Objective : To investigate subcellμlar location and function of TTC36,as a Novel Chaperone Protein for both HSP90 and HSP70 in human retinal pigment epithelial(RPE) cells and further explore the mechanism of TTC36 and HSP90/70 effects on the proliferation and apoptosis of RPE cells and the pathogenesis and development of some RPE cell proliferative diseases such as proliferative vitreoretinopathy(PVR).Methods: First, red fluorescence expressing vector of TTC36 was constructed by using gene recombination technique.Second, plasmids plp-RFP-TTC36 and plp-GFP-HSP90/plp-GFP-HSP70 were transfected into ARPE-19 cells using LipofectamineTM 2000 to visualize co-localization of TTC36 and HSP90/HSP70 by Laser Confocal Microscope.Third, we examined cell cycle of ARPE-19 cells transfected by TTC36 using flow cytometry .At last, real-time fluorescence quantitative PCR was used to study the mRNA expression of TTC36 in ARPE-19 cells which were treated with the HSP90 inhibitor 17-allylamino-17-demethoxygeldanamycin (17-AAG).Results: Confirmed by PCR and DNA sequencing,the fluorescence expressing vector of TTC36 was successfully constructed.We find that the co-localization of HSP90/HSP70 and TTC36 is cytoplasm of ARPE-19 cells and the role of TTC36 in promoting the proliferation of ARPE-19 cells.

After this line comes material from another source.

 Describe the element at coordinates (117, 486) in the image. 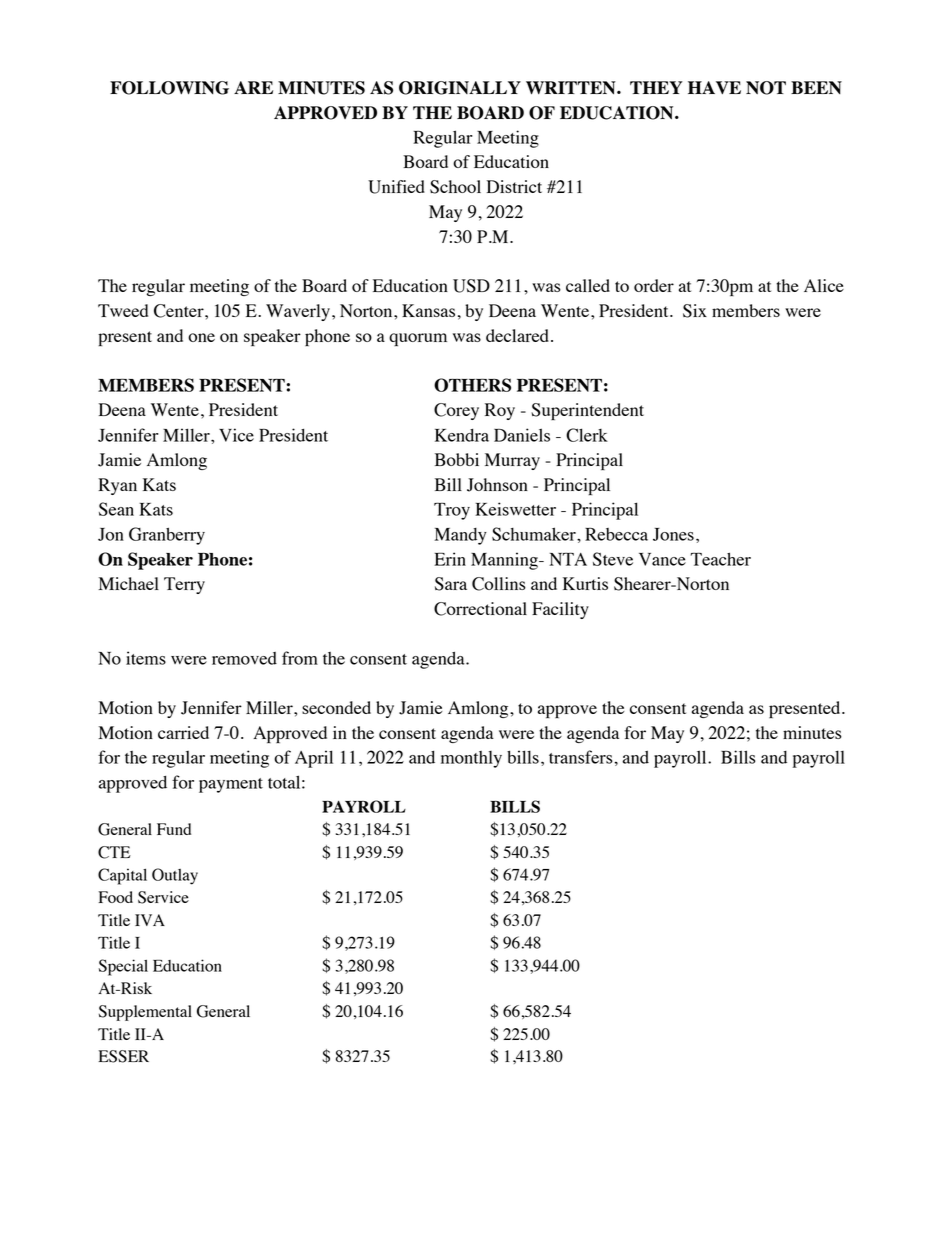

I see `Ryan` at that location.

Treatment of A-RPE19 cells with the 17-AAG results in downregulation of TTC36 expression .Conclusion: TTC36 can interact with HSP90/70 in RPE cells,so TTC36 and HSP90/70 may be involved in the proliferation and apoptosis of RPE cells.It is possible that TTC36 and HSP90/70 contribute to some RPE cell proliferative diseases such as PVR .This study lays a foundation for the functional study of TTC36 and HSP90/70,and provides new pathway for the clinical application of therapies for RPE cell proliferative diseases. Objective: To clone and analyze the different splicing variant of Lims gene in rat. Methods: Splicing variants of Lims gene were amplified by RT-PCR from rat cDNA and inserted into PinPointTM Xa-1T vector, the position clones selected by PCR were sequenced.Results: Lims A, a novel splicing variant with a 1014 bp open reading frame (ORF) , encoding a 338-amino acid (AA) protein was cloned.Conclusion: Comparative genome analysis displayed Lims A, a novel variant of Lims gene was confirmed in rat and established the foundation for further to studying the function of Lims A in proliferative vitreoretinopathy.